What I was stumped by was why this sort of thing fails:
$ whois sf-lug.org | grep 'Name Server' | awk '{print $3}' | xargs -L 1 host
Strip the last pipe, and the output's certainly correct:
$ whois sf-lug.org | grep 'Name Server' | awk '{print $3}'
NS1.LINUXMAFIA.COM
NS.PRIMATE.NET
NS1.SVLUG.ORG
NS1.SF-LUG.ORG
$
(I like to build up shell incantations that way, so each addition is
self-explanatory and easy to check.)
I tried redirecting that to temp work file /tmp/ns, and then various
kludges to get host(1) read that from stdin, and couldn't seem to make
that function -- before needing to cut bait because this was taking too
long. Always, the host(1) invocation returns 'not found: 3(NXDOMAIN)',
and my best guess is there's some weirdness involving quoting and
subshells -- which is a good guess in shell scripting at the best of
times.
> Minimum "required" nameservers (per RFC) is 3, max recommended is ...

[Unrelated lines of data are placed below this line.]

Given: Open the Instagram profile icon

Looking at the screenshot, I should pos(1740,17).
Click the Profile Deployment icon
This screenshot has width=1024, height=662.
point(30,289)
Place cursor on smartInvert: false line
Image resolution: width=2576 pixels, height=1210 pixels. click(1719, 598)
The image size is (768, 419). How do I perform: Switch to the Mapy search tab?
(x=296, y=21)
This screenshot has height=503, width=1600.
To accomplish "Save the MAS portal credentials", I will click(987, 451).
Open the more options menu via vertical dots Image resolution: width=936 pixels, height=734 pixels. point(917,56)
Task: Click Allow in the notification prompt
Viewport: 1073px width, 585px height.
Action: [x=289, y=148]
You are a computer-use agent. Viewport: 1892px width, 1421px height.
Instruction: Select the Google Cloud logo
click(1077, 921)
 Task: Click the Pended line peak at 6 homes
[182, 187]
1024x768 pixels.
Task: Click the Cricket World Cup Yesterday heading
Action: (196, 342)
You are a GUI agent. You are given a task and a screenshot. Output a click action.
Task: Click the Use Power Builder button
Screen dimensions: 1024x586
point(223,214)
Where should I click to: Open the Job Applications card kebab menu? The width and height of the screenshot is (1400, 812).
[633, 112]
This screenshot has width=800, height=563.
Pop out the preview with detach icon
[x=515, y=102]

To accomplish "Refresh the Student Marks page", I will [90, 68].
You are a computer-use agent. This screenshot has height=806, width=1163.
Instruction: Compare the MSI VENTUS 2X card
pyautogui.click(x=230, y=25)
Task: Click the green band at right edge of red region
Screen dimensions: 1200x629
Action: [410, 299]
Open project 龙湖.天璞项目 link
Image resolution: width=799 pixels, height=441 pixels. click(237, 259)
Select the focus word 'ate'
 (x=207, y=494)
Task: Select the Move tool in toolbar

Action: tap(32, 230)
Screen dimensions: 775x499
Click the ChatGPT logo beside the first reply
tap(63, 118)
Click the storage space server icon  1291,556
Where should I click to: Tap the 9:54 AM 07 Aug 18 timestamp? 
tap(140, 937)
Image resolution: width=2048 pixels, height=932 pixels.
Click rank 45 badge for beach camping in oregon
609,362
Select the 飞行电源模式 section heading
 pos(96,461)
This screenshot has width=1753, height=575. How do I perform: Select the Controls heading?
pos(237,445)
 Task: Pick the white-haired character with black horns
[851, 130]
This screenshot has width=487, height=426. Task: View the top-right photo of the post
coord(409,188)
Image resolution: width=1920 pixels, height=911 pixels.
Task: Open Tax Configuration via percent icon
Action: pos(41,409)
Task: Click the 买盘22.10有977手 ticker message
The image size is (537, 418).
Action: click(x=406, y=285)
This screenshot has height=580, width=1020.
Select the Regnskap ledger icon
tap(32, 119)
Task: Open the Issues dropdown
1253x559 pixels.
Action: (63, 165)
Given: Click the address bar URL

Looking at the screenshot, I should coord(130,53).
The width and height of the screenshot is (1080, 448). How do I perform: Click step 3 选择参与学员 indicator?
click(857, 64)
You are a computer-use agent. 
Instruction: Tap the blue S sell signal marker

> I think (typically) 7 - though it also depends slightly on length of some
> of the bits of DNS data (e.g. root (.) is a very special case - absolute
> shortest of names, so there's more room for NS data in a single 512 byte
> UDP packet).
It's RFC-2182 section 5, FWIW (min 3, max 7).